Thursday, May 6, 2010
the prize and "high" vs "popular" culture
Two prizes are covered in short informative articles on the back page of the Life section of The Straits Times of 6 May. The one is a shortlist - with accompanying description - of the Turner prize candidates. The other is a brief summary of some of the better known actors who are in line for Tony awards. In the “high vs popular culture” debate, these two awards represent what would today be regarded as high culture: visual arts and the theatre. The visual arts, viewed in a museum or gallery, with their aura of muted splendour, and more recently, obscurism and inaccessibility, are per definition elitist. The theatre is arguably elitist because it demands harder work from the audience than do telly and movies in general. Of course, this is a debatable claim, because there are some very sophisticated films out there; films that challenge the viewer and draw him/her out of a comfort zone. However, the camera takes over some of the choices that a person in a theatre needs to make about interpreting events, and there is a visual sumptuousness about film that is very difficult to fully replicate on a stage. The Turner has managed for a long time now to be both elitist and populist.

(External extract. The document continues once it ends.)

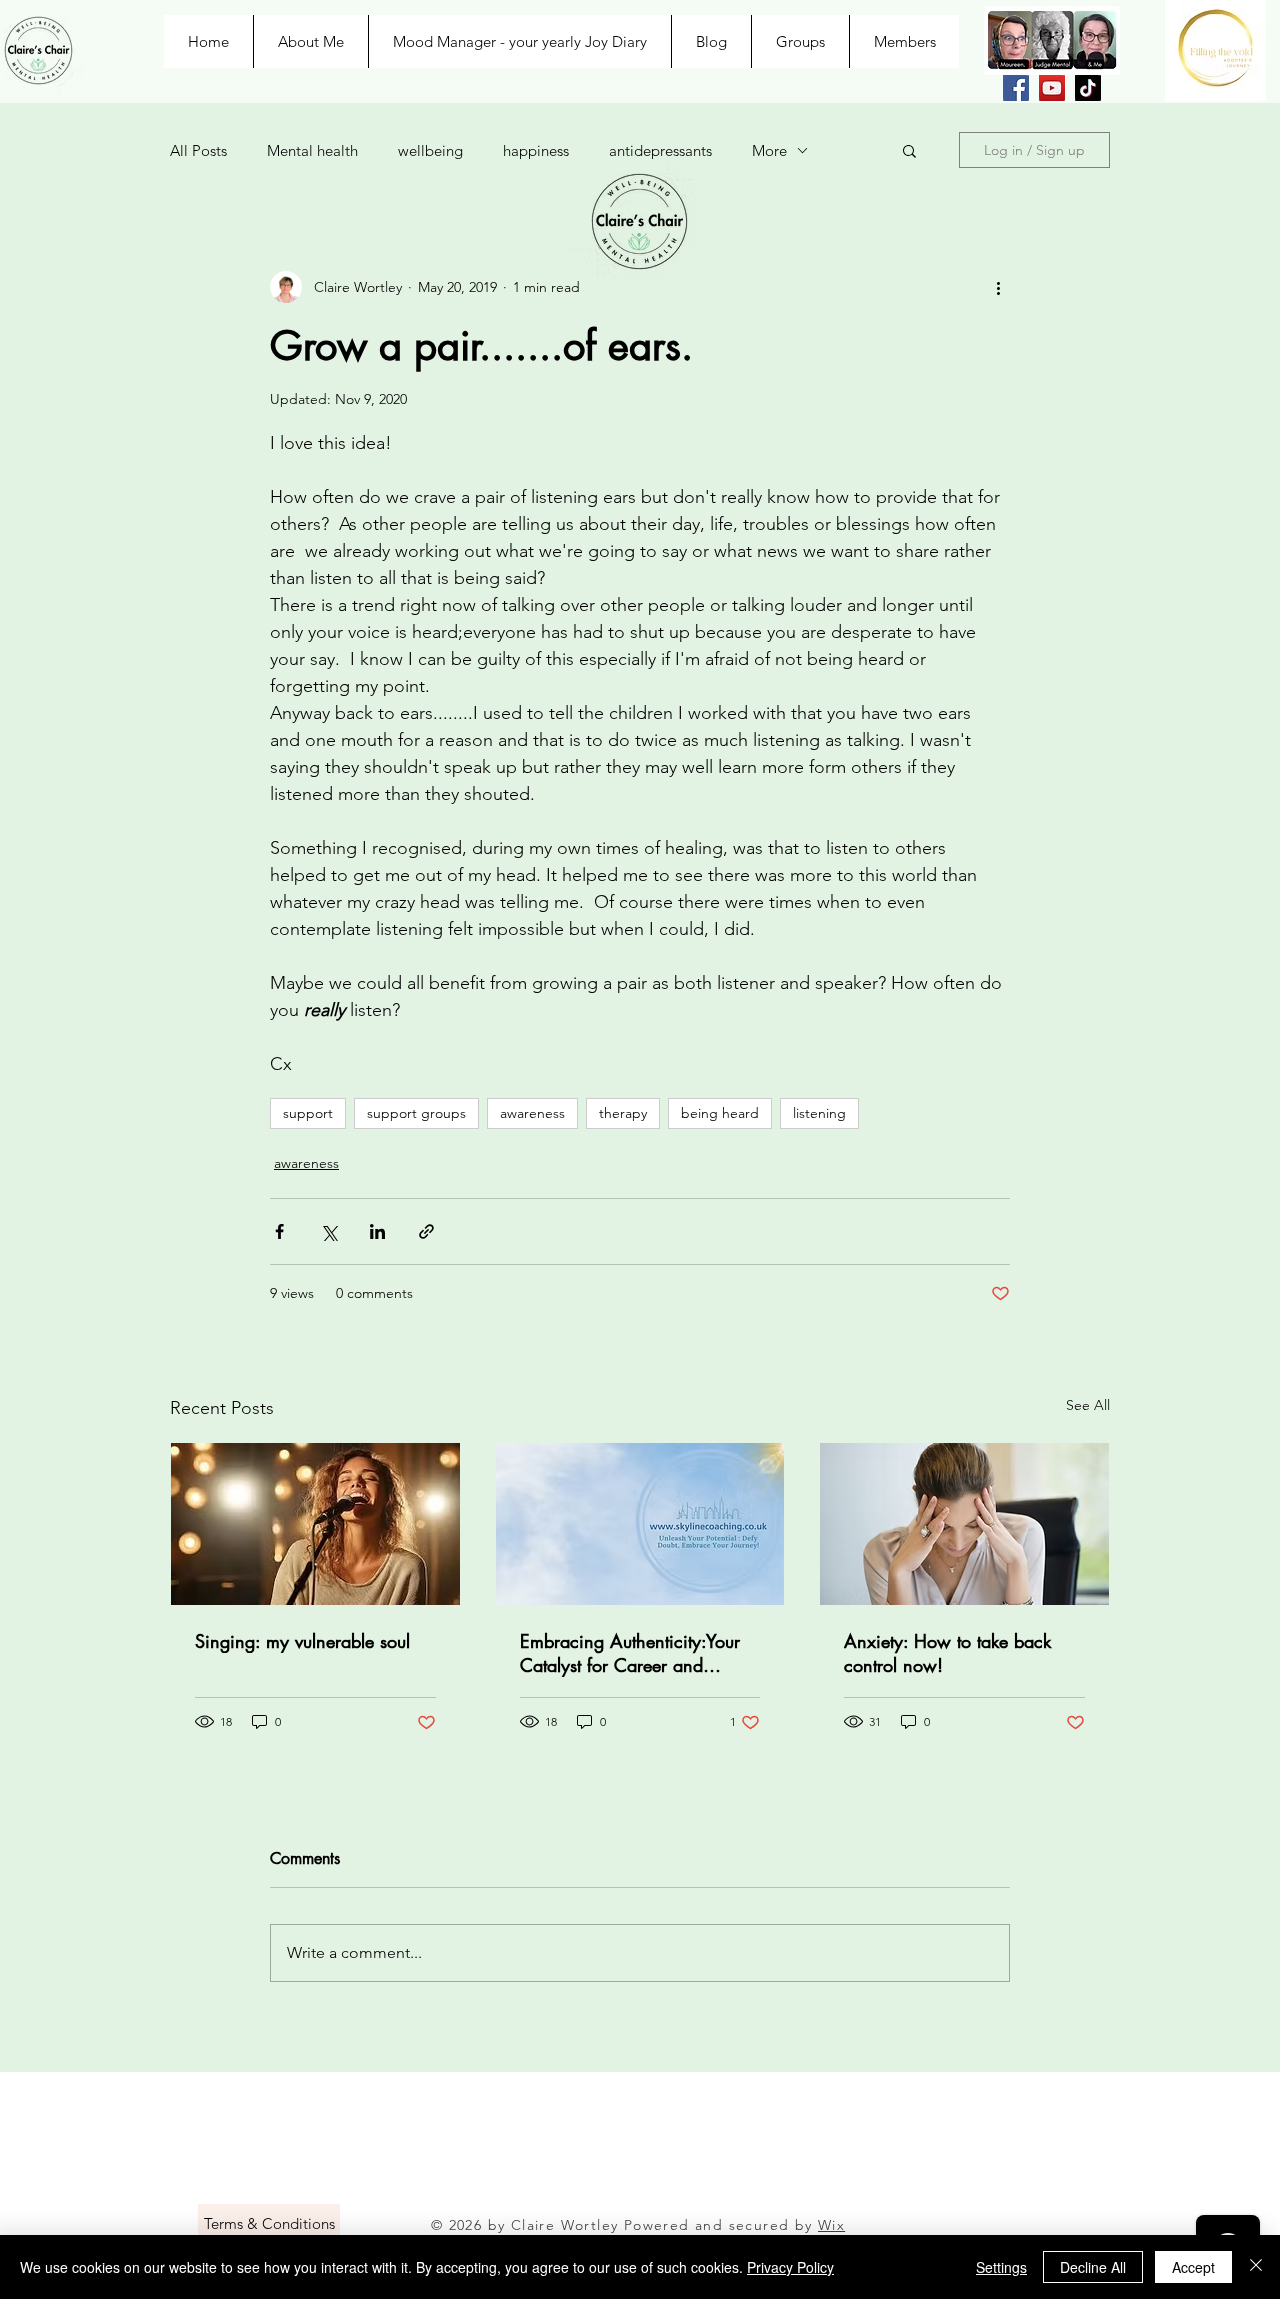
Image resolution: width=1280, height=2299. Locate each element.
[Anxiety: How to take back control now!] (964, 1524)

This year’s “conventional by comparison” [to other years’] finalists include paintings depicting notorious murder and suicide sites; folk tunes recorded by the artist, and played at bus stations, cemeteries, museums and churches; and a painter who “mangles her canvasses”. Two consequences of such controversial choices are a continued debate about what exactly constitutes art, and people actually going to view that, and hopefully, other examples of "art". The Tony awards are mentioned in terms of the A-list Hollywood actors who are up for awards in respected plays and musicals. Is the implication that the movies help to keep theatre alive? One could ask whether the visual arts and the theatre have been severely compromised? Does it matter? The theatre and the gallery will be fuller, and that is surely important. But, does this reduce art to yet another consumer product that needs to be sold?